Last August, the county was awarded $250,000 in federal grant funding towards improvements at the airport. The county used some of the funding to hire Binghamton-based planning and engineering firm McFarland Johnson to come up with a new master plan for the airport.

Their report was released in May.

4 – Boyden stands by decision not to hire county administrator

The position of county administrator in Cortland County has remained vacant since the end of 2014. In the absence of an administrator, the county legislature chair has taken over the administrative duties that would normally be handled by an administrator. Last year, the county created the position of Budget Officer and hired Peggy Mousaw to oversee county finances, a duty also normally reserved for the county administrator.

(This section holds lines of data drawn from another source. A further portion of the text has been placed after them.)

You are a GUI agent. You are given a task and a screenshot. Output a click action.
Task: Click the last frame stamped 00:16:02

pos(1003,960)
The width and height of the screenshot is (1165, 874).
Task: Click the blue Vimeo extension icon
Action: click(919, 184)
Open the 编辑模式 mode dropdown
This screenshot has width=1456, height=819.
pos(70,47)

Local lawmakers have been debating whether to get rid of the county administrator position altogether, though it’s unclear if such a move would receive public support. The Cortland County League of Women voters held a well-attended forum last month where it posed the question: could local taxpayers benefit from having a county administrator?

In his Thursday address, Boyden dismissed claims that the county could not adequately function without a county administrator:

This Legislature continues to receive criticism for not filling the vacant County Administrator position, I’m pleased to report that despite the lack of a full time administrator this Legislature has been able stay within the State mandated property tax cap and has continued to maintain all current levels of service while increasing the County fund balance to nearly $15 million dollars. I attribute this success to a committed Legislature, hardworking Department heads and a thorough budget office.

A county administrator is charged with “managerial responsibilities relating to the day-to-day operations of county government and all of its departments,” as well as overseeing and coordinating the implementation of the annual county budget. according to the county’s website.

The position is currently vacant but is being filled by Boyden, a part-time legislator.